People are not traveling and, for the most part, really cannot. This is the time where we always see an uptick in the plant industry as people stay home and want to spruce up the place. We see in the nation that people are learning to social distance in stores and still be able to get the plants that they want. It is nice to see that grocery stores have also started stocking plants again as well.
This is all new territory for us, so it is incredibly challenging to predict exactly what is going to happen. One thing for sure is that it is going to happen in stages and not simply like an on-and-off switch. Access to plants, landscaping and outdoor activities will likely be the first things to come back. I certainly do not expect to be attending a concert in Miami anytime soon.
I am writing this in mid-April, so my predictions will likely be known as right or wrong by the time you read this. We have missed some of our key spring sales this year, but people are still going to be anxious to have their yards looking good.
Without a lot of the normal places for people to spend extra cash available, there should be a good flow of money for our industry. I predict that June will become a large month for our industry compared to years past. I am also predicting there will be an increase in the purchase of houseplants as well. We have already been seeing the tropical trend increasing year over year lately. Many of the interiorscapes have not been maintained lately and will be changed out, putting a large demand on the industry when things open back up. Many landscape changeouts have been delayed just the same.
I believe that now is the time that we need to look at planting up crops, particularly warm weather annuals and tropicals to meet this upcoming demand. Remember that the first dump is always the least costly. If you are holding onto product in hopes to resell later, you are probably best off dumping and getting a fresh crop started for when the demand comes back in a strong way.
CROPS TO CONSIDER
For some ideas on things that would make great plants to put in pots right now, I have put together the following list.
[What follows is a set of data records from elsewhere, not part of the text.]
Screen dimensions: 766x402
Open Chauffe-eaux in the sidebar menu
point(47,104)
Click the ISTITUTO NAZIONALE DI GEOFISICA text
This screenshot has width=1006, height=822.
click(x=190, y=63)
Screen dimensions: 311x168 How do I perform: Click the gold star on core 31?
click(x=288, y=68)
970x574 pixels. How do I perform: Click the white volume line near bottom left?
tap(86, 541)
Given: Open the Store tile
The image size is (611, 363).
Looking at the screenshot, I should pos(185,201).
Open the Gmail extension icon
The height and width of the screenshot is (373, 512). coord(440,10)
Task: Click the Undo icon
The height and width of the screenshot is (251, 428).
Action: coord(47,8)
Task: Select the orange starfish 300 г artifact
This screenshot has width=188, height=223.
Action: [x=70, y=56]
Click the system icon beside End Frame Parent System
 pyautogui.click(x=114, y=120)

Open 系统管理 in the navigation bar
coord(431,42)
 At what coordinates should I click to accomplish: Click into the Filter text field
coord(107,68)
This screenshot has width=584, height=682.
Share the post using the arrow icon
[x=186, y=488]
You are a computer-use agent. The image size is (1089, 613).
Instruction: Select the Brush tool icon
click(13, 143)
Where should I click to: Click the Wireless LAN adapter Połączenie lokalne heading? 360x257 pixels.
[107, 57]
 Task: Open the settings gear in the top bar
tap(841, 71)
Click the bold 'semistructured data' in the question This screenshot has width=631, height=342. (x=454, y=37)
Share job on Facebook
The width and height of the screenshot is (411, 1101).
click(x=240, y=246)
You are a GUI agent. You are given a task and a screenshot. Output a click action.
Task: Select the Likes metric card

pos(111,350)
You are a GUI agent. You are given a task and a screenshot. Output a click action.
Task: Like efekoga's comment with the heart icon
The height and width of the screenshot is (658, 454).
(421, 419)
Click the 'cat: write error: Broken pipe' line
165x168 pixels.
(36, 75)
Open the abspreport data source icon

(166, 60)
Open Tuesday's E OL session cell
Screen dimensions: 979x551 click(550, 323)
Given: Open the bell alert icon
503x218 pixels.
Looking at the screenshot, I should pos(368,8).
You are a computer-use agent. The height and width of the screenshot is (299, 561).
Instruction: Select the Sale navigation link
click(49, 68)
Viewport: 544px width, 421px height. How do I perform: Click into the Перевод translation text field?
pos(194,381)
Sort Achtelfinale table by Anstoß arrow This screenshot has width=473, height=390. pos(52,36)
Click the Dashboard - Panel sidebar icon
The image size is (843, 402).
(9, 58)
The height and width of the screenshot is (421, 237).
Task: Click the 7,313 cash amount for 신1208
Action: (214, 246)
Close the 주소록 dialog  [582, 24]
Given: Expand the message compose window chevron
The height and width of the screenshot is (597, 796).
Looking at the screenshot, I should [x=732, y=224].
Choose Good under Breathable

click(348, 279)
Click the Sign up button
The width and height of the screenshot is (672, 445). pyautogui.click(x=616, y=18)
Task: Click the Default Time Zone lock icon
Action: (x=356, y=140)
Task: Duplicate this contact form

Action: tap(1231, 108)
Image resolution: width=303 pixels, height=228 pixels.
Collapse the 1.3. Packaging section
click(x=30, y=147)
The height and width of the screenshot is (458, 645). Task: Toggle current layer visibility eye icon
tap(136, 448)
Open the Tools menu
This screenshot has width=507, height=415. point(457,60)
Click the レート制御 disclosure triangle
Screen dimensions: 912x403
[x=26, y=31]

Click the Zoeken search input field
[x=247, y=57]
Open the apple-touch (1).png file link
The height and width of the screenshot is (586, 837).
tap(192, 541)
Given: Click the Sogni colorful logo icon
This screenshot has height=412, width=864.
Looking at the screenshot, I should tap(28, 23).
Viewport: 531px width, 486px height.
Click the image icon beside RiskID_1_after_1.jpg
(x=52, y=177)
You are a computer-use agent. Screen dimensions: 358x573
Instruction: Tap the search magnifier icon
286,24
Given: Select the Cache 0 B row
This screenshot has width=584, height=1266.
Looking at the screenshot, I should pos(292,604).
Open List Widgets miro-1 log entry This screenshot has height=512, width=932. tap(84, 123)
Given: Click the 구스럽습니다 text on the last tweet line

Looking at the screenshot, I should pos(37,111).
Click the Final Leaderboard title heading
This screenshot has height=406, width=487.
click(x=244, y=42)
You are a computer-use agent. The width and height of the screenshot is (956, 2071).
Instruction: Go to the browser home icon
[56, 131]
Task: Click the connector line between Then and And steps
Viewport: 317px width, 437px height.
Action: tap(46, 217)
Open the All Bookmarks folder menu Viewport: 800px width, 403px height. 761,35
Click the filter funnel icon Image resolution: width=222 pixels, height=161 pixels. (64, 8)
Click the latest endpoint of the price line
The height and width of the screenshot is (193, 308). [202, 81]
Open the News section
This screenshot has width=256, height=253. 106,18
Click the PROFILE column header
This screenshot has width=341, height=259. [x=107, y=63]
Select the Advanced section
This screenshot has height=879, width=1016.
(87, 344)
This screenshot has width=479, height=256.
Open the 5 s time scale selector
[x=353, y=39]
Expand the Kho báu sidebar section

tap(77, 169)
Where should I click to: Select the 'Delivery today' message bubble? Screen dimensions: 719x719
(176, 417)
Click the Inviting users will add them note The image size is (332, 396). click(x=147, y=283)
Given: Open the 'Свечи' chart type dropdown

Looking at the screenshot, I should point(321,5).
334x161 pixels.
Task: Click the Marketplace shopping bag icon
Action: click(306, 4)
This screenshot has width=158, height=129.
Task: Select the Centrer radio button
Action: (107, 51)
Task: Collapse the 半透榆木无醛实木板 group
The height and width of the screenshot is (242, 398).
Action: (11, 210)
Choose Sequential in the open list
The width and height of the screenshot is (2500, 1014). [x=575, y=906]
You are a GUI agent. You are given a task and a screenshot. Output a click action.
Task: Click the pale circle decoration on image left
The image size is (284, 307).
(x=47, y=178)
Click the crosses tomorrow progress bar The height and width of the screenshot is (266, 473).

- Aglaonema – You can purchase rooted cuttings of these and plant in a 4-inch pot with a grow time of six weeks!
- Chlorophytum – Spider plants are something everyone knows and certainly an item that brings me back to happy childhood memories of growing them.
- Croton – Just like the aglaonema, you can purchase rooted cuttings or liners of these and have a quick turn in a smaller pot. Having so many fall colors in this plant will make it a great item to extend the summer sales.
- Curcuma – Although commonly grown for outdoors, did you know that these can last indoors once in bloom for over a month?
- Dieffenbachia – Another great houseplant with both large and small varieties that work very well in the home.
- Heliconia – This is a plant that just screams tropical. If you cannot travel to a tropical region, bring it to your home this summer. Plant clumps of Heliconia choconiana for a 12-week turn in a 1-gallon pot.
- Neoregelia – There are many varieties here that will color up nicely and quickly in a smaller pot. They make great plants for indoor and outdoor use.
- Tropical Perennials – These are those summer annuals that take the heat.
a. Coleus (sun varieties)
g. Lavandula pinnata
k. Setcreasea – Purple Queen
m. Homestead Verbena
- Tropical Vines – As listed in my last article, there are many attractive tropical vines available for use in baskets and pots. Look into epipremnum, pictus and philodendrons.
Feel free to reach out to me for any growing advice on any of the above listed crops.
As many companies are struggling a little financially at the moment, consider having whatever product you are thinking of producing done as a liner at another company so you can buy the grow time of the liner plus normal terms before you have to pay for the product. If you work on items that finish relatively quickly, cash should be much more manageable in this way.
In conclusion, I want to wish the best for everyone out there — you, your family, friends and businesses. This soon will be behind us and we will be back filling the world with joy in plants. Now is no longer the time to be canceling on what will be selling in the future; you will be missing out on a lot of sales and may potentially lose your contracts with your customers to others that were prepared to supply the plant chain.
Safer at Home should be Safer and More Beautiful at Home!